== What you are asked to do ==
Copy the records below exactly as they are written.

== Material for the task ==
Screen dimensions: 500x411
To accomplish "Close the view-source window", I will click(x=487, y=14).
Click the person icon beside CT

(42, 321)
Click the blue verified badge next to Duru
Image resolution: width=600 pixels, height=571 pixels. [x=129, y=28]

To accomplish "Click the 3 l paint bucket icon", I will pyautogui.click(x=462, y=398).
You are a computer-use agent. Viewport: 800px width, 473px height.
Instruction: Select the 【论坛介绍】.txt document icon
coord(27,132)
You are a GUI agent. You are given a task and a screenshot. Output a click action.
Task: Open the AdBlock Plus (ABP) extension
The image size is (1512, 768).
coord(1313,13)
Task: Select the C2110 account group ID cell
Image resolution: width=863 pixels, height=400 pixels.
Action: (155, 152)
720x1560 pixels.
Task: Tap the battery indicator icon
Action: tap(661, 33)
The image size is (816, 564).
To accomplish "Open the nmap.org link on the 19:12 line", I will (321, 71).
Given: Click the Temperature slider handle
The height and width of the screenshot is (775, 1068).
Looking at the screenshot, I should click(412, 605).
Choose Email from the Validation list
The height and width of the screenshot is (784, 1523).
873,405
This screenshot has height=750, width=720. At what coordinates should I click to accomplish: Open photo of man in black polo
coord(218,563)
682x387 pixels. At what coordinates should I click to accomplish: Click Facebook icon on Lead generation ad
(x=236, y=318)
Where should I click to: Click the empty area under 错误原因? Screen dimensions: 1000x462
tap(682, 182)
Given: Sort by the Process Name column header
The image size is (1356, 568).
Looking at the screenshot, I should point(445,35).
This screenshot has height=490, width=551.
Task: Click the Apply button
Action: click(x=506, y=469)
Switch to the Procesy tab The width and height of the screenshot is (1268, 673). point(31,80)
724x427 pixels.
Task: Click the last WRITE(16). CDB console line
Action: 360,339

== Your response ==
Screen dimensions: 500x411
To accomplish "Close the view-source window", I will click(x=487, y=14).
Click the person icon beside CT

(42, 321)
Click the blue verified badge next to Duru
Image resolution: width=600 pixels, height=571 pixels. [x=129, y=28]

To accomplish "Click the 3 l paint bucket icon", I will pyautogui.click(x=462, y=398).
You are a computer-use agent. Viewport: 800px width, 473px height.
Instruction: Select the 【论坛介绍】.txt document icon
coord(27,132)
You are a GUI agent. You are given a task and a screenshot. Output a click action.
Task: Open the AdBlock Plus (ABP) extension
The image size is (1512, 768).
coord(1313,13)
Task: Select the C2110 account group ID cell
Image resolution: width=863 pixels, height=400 pixels.
Action: (155, 152)
720x1560 pixels.
Task: Tap the battery indicator icon
Action: tap(661, 33)
The image size is (816, 564).
To accomplish "Open the nmap.org link on the 19:12 line", I will (321, 71).
Given: Click the Temperature slider handle
The height and width of the screenshot is (775, 1068).
Looking at the screenshot, I should click(412, 605).
Choose Email from the Validation list
The height and width of the screenshot is (784, 1523).
873,405
This screenshot has height=750, width=720. At what coordinates should I click to accomplish: Open photo of man in black polo
coord(218,563)
682x387 pixels. At what coordinates should I click to accomplish: Click Facebook icon on Lead generation ad
(x=236, y=318)
Where should I click to: Click the empty area under 错误原因? Screen dimensions: 1000x462
tap(682, 182)
Given: Sort by the Process Name column header
The image size is (1356, 568).
Looking at the screenshot, I should point(445,35).
This screenshot has height=490, width=551.
Task: Click the Apply button
Action: click(x=506, y=469)
Switch to the Procesy tab The width and height of the screenshot is (1268, 673). point(31,80)
724x427 pixels.
Task: Click the last WRITE(16). CDB console line
Action: 360,339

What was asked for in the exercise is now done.